### Dataset records
/---
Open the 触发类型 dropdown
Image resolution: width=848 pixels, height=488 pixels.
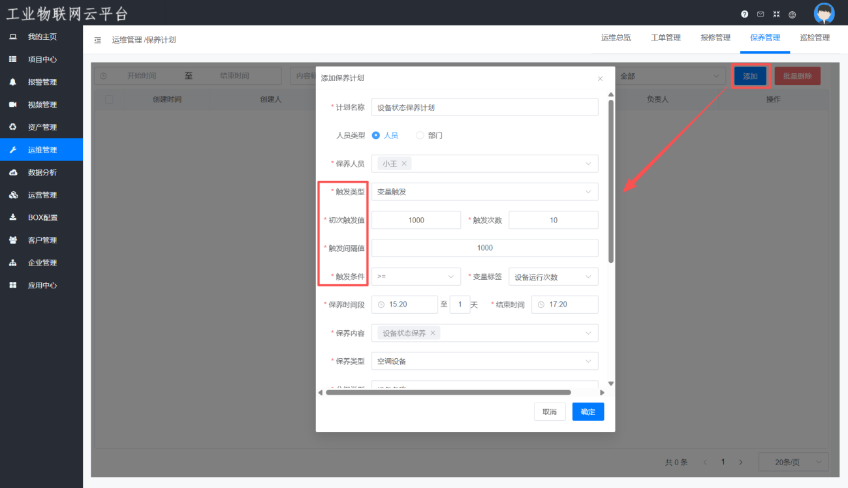tap(484, 192)
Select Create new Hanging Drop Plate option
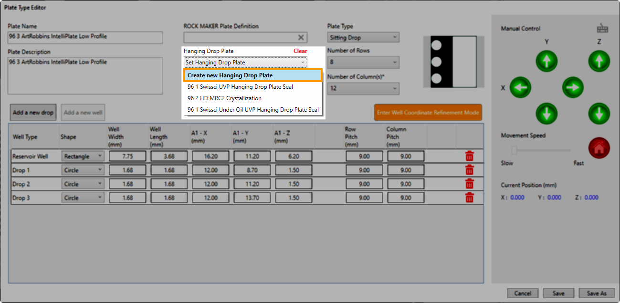The height and width of the screenshot is (303, 620). [x=253, y=75]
\---
### What the task asks
Your task is to repeat the listing exactly while omitting its pictures.

### Reply
Open the 触发类型 dropdown
Image resolution: width=848 pixels, height=488 pixels.
tap(484, 192)
Select Create new Hanging Drop Plate option
The height and width of the screenshot is (303, 620). [x=253, y=75]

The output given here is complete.